■ **Saved data entries**:
● ● ● ●
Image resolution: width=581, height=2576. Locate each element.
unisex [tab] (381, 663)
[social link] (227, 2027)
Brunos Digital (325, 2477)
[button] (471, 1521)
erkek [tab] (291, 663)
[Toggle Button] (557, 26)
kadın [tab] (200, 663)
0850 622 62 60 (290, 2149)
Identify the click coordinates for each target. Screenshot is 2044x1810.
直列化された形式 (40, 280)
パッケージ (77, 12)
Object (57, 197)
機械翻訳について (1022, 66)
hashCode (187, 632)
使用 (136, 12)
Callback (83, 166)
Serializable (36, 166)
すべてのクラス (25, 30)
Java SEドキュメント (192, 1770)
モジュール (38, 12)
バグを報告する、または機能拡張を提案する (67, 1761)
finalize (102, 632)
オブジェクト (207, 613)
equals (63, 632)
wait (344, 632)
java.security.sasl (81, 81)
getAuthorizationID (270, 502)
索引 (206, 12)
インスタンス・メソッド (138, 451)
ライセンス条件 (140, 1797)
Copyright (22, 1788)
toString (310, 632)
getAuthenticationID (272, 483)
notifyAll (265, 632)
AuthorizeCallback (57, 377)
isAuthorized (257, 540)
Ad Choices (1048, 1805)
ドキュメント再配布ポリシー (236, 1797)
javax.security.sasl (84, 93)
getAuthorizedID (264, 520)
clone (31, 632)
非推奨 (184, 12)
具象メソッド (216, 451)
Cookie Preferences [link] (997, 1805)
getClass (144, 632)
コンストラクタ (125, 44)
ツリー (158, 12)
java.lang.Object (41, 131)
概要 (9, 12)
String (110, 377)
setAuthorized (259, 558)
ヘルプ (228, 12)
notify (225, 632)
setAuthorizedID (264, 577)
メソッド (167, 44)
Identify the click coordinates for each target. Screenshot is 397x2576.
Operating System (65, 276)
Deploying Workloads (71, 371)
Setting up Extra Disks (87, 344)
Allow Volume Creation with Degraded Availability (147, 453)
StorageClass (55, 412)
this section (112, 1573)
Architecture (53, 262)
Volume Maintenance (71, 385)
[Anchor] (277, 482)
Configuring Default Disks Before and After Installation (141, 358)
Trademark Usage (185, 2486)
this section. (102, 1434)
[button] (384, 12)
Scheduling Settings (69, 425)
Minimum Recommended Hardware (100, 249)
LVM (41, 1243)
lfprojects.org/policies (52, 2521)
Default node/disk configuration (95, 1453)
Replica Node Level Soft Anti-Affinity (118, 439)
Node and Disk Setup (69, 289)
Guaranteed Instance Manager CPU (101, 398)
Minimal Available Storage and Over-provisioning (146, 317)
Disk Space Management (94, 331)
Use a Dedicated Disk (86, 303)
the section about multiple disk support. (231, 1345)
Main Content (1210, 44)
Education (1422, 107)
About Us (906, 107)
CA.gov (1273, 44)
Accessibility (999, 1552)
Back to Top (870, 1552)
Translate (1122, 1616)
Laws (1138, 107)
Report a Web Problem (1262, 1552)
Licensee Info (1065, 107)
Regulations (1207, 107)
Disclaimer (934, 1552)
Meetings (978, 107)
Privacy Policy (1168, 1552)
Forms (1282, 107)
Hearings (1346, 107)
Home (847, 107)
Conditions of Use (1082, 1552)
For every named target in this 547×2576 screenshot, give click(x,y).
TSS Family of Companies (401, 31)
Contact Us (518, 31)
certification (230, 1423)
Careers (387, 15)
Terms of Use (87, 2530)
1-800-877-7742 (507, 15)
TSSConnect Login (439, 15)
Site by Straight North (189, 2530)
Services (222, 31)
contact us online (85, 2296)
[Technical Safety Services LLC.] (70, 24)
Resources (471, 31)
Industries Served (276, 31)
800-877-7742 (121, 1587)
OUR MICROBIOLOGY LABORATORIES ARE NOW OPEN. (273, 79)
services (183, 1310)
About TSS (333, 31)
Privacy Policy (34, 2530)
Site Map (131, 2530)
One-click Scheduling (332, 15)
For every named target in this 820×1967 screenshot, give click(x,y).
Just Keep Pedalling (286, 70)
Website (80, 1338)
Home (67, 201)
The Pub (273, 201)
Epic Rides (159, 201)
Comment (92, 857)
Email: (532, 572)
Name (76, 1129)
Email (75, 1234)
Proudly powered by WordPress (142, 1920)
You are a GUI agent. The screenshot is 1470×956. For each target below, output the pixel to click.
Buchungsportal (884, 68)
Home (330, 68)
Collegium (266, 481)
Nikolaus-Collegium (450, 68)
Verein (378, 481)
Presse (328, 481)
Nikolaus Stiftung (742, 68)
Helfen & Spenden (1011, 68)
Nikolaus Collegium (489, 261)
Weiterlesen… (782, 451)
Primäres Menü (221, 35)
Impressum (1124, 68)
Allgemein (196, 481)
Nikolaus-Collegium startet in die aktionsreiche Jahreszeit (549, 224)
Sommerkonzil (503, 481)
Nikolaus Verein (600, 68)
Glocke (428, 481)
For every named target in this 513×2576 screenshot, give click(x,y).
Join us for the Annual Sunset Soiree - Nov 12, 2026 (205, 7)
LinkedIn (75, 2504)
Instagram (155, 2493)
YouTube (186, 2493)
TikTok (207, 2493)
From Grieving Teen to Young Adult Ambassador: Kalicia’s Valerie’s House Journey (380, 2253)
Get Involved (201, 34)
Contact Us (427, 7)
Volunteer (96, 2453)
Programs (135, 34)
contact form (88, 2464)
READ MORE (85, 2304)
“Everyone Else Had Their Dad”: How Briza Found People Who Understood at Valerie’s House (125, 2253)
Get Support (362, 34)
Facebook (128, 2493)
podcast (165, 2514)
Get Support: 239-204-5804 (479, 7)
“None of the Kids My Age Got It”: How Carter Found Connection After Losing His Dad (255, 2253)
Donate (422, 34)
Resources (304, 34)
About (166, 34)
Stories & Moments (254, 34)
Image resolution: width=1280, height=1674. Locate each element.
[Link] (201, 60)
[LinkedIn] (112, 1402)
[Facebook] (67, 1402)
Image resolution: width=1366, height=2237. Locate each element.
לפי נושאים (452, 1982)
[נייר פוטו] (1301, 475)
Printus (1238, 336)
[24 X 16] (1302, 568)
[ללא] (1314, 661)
● ● ● ●
■ **REQUIREMENT**: If the string "Found" appears in a line of the data above, that line counts. State how many such lines there are and nothing more.

■ **EXPECTED ANSWER**: 2